WHAT NEEDS TO BE DONE =>
Write out the data from the start of the records up to and including the line that contains "Open camera icon", reproducing each line exactly as it appears.

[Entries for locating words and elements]
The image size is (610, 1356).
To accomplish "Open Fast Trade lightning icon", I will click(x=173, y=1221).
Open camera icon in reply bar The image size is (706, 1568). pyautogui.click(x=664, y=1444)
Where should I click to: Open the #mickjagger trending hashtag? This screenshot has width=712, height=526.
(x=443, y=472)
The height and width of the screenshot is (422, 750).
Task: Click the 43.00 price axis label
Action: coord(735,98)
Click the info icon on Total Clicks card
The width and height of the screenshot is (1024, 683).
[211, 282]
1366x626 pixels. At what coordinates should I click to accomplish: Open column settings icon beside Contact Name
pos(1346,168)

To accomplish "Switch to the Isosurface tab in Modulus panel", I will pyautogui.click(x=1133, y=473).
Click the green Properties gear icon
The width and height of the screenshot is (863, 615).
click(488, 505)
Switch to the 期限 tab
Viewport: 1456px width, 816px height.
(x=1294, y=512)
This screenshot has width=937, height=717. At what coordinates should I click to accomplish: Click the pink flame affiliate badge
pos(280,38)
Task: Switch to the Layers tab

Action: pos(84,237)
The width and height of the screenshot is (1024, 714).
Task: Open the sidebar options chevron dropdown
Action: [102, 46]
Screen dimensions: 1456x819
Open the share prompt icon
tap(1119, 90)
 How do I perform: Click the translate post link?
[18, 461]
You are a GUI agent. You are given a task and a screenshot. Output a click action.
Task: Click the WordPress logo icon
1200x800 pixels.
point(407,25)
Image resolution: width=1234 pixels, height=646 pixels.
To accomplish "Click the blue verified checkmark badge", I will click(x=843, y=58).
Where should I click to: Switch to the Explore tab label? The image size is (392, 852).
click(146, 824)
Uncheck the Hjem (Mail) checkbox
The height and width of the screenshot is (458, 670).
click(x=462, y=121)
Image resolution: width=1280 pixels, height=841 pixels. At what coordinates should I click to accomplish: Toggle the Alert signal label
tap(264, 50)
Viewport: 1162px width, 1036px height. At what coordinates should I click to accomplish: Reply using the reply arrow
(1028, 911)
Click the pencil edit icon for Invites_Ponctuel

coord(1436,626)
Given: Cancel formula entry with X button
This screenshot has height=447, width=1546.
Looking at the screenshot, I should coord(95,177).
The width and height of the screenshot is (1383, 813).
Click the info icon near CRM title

EXPECTED ANSWER =>
The image size is (610, 1356).
To accomplish "Open Fast Trade lightning icon", I will click(x=173, y=1221).
Open camera icon in reply bar The image size is (706, 1568). pyautogui.click(x=664, y=1444)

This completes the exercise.